#### GIVEN REQUEST
Check each statement against the article on James Francis Lynam and mark it yes or no, quoting the exact words from the article that decide it. (a) Lynam coached the Philadelphia 76ers from 1987 to 1992. (b) Lynam went to West Catholic High School before Saint Joseph's University. (c) The Hawks lost to Utah in the game for third place.

#### ARTICLE
James Francis Lynam (born September 15, 1941) is an American former college and professional basketball coach. He coached at the college level for Fairfield University from 1968 to 1970, American University from 1973 to 1978, and St. Joseph's University from 1978 to 1981. In the National Basketball Association (NBA), Lynam coached the San Diego / Los Angeles Clippers from 1983 to 1985, the Philadelphia 76ers from 1987 to 1992, and the Washington Bullets from 1995 to 1997. Lynam compiled a 158–118 record at the college level, and 328–392 in the NBA. He was also Philadelphia's general manager from 1992 to 1994.

Playing career
After graduating from West Catholic High School, he went to Saint Joseph's University. With the Hawks, he was a three-year starter. In 1961, Lynam was a key player on a Hawks team that advanced to the 1961 Final Four. The Hawks defeated Utah in a four-overtime game for third place. Lynam won the team MVP award after Jack Egan was expelled for his participation in the 1961 point shaving scandal.

Lynam played with the Hawks until 1963. That year, he was named the MVP of the Big 5 in his senior year.

#### DATA EXCERPTS
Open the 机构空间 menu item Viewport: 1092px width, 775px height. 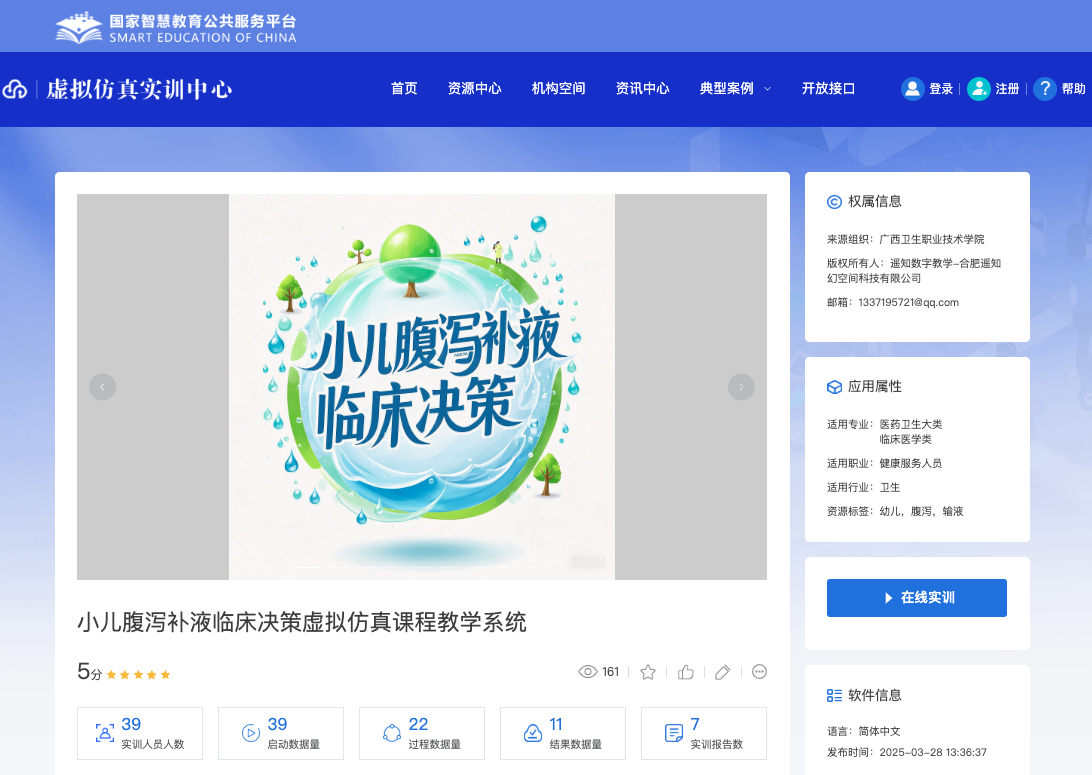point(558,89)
--
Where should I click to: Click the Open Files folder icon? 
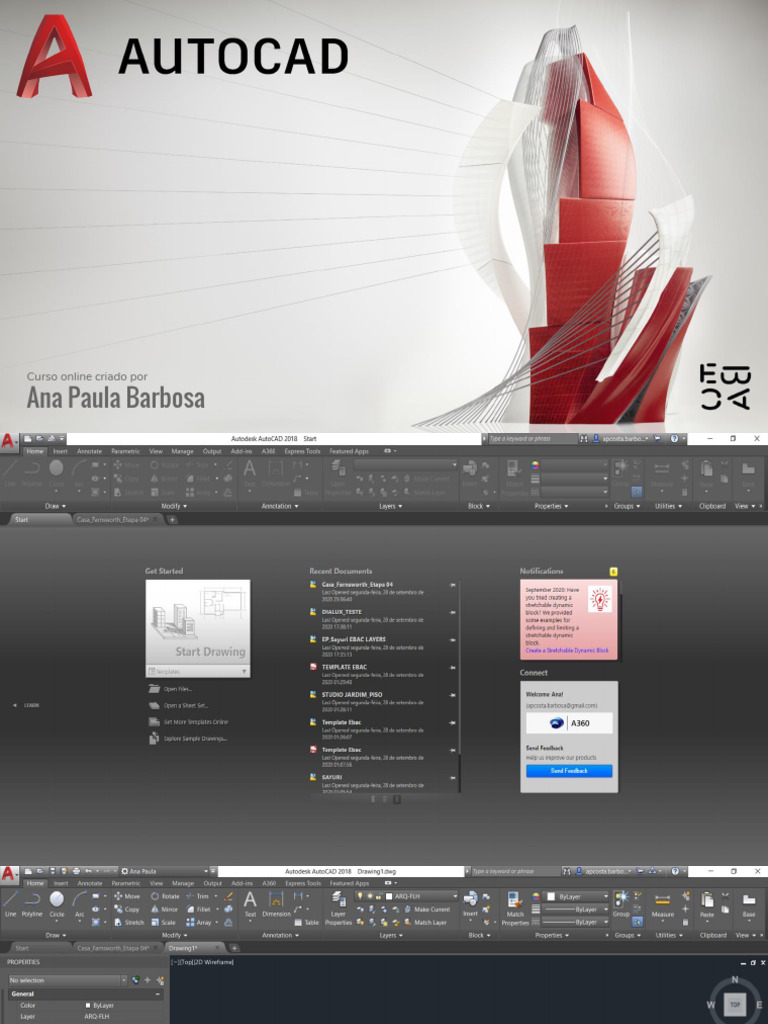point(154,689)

#### TASK OUTPUT
(a) Yes: "the Philadelphia 76ers from 1987 to 1992"
(b) Yes: "After graduating from West Catholic High School, he went to Saint Joseph's University."
(c) No: "The Hawks defeated Utah in a four-overtime game for third place."